Canwell also invited anti-communists Howard Rushmore and J. B. Matthews to testify before the committee about Alger Hiss. Alger Hiss had not yet been prosecuted. Rushmore testified for three days including testimony about more than a dozen members of the Communist Party arrested following the federal investigations). Rushmore also claimed that "moles" existed in the federal government. He named Harold Ware, Lee Pressman, Donald Hiss, John Abt, Charles Kramer, Nathan Gregory Silvermaster, and Joseph P. Lash.

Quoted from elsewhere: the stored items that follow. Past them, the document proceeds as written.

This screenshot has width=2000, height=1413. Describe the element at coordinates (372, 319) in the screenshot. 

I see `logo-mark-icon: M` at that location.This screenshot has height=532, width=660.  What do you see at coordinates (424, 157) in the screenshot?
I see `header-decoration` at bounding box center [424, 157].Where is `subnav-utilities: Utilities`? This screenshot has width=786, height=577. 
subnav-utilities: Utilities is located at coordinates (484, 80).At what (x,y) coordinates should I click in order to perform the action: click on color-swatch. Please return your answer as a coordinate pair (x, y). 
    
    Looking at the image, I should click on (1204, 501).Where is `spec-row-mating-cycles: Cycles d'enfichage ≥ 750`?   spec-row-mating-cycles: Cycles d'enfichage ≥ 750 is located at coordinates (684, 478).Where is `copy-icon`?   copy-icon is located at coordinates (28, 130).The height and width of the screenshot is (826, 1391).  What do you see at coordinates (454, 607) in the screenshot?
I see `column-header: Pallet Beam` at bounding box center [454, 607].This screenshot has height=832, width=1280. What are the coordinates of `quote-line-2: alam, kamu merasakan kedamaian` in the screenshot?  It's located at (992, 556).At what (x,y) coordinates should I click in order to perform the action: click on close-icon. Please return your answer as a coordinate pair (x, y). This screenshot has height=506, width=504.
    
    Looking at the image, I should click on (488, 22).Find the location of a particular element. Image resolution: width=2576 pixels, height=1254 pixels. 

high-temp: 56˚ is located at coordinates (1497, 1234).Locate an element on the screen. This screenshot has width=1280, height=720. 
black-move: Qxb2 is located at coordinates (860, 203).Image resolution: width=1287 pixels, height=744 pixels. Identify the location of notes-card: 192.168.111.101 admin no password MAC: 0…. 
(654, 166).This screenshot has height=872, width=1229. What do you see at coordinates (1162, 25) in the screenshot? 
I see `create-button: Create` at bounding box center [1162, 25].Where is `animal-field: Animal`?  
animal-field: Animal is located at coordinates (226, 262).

Fred Neindorff of the Seattle Post Intelligencer and Ashley Holden of the Spokesman-Review both covered the story; U.S. Secretary of State George C. Marshall personally called both newspapers to quash the story.

During taping for an oral history in 1997, Canwell said, "We wished to put the Hiss case in the record, and there's testimony by them about atomic scientists and others who were questionable characters." The only scientist whose name Canwell could remember was J. Robert Oppenheimer of the Manhattan Project. "There were numerous others," Canwell said, but he would have to go back and read the record to call "all their names" accurately. Asked to "characterize" Oppenheimer, Canwell said he agreed with conservative journalist Westbrook Pegler: he paid dues in the Communist Party, he was married to a communist, and sleeping with at least one other one. Of the two, Rushmore and Matthews, Canwell explained, "Rushmore was principally brought out to testify on Hiss and the atomic scientists," while Matthews helped on the subject of universities.

==Dissolution==

In November 1948, Canwell lost his re-election; the committee issued its final report in January 1949.

==Publications==

- Albert F. Canwell, et al., First Report, Un-American Activities in Washington State, 1948. Olympia, WA: The committee, 1948.
- Albert F. Canwell, et al., Second Report, Un-American Activities in Washington State, 1948. Olympia, WA: The committee, 1948.